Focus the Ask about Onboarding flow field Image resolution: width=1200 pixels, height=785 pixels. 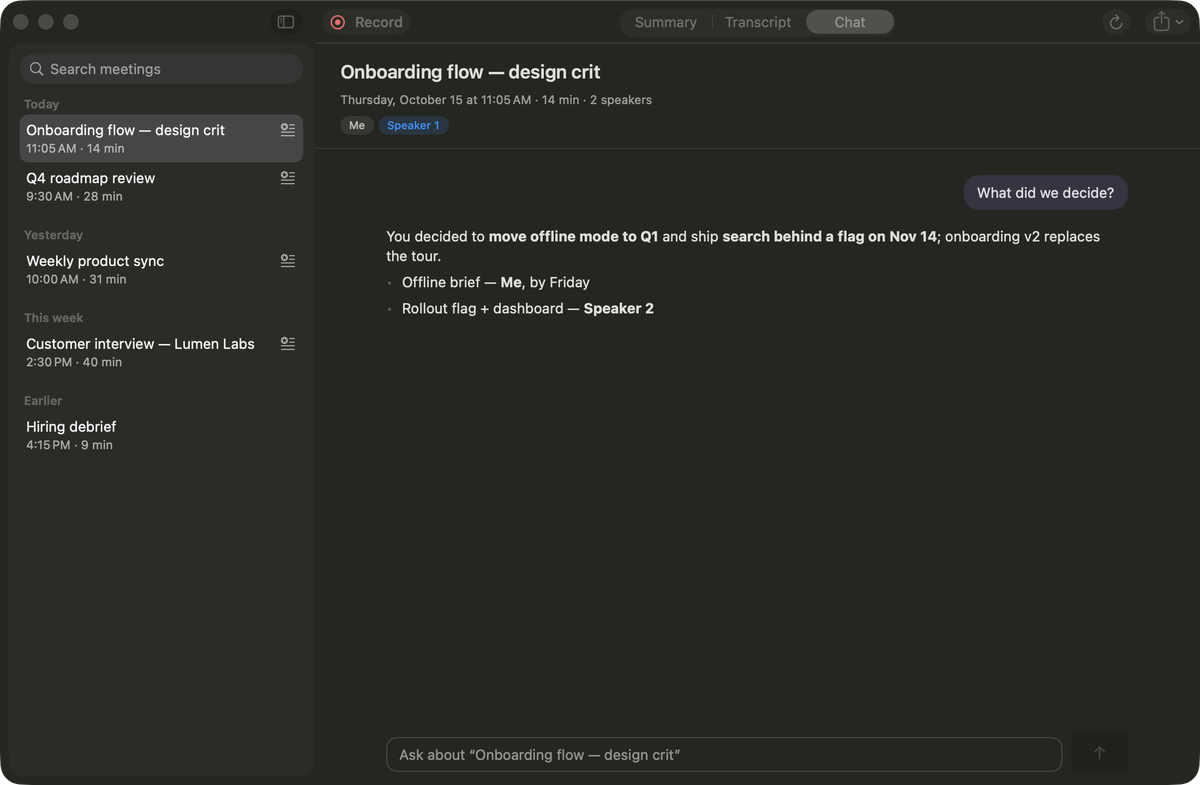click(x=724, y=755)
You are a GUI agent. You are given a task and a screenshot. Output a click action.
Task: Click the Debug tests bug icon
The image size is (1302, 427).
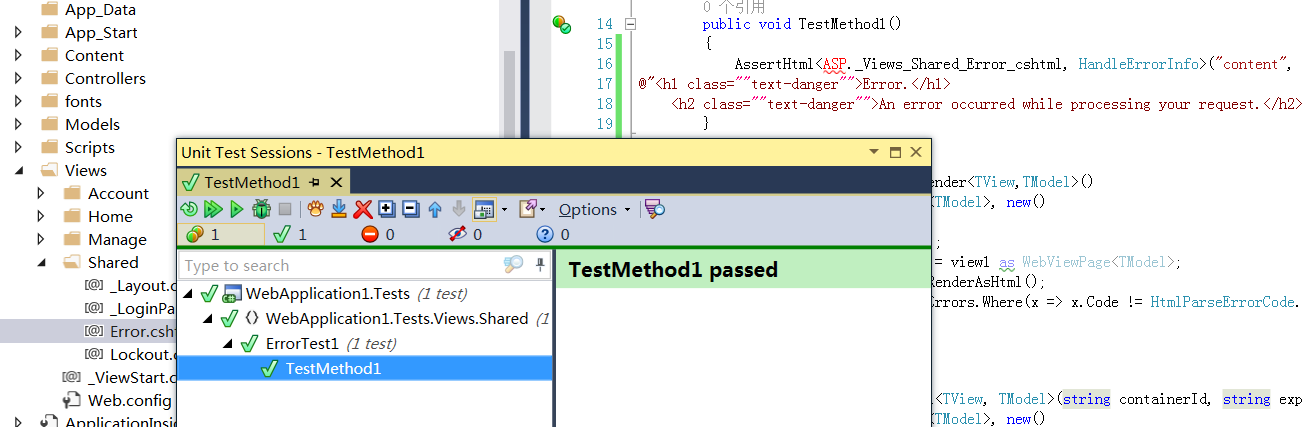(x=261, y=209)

+ + + + +

*Problem to work on*: Your task is to restate word for word the lines from the one containing "You are a GUI" through the last line of the data, both ends included, with no pictures.

*Answer box*:
You are a GUI agent. You are given a task and a screenshot. Output a click action.
Task: Click the Debug tests bug icon
The image size is (1302, 427).
(x=261, y=209)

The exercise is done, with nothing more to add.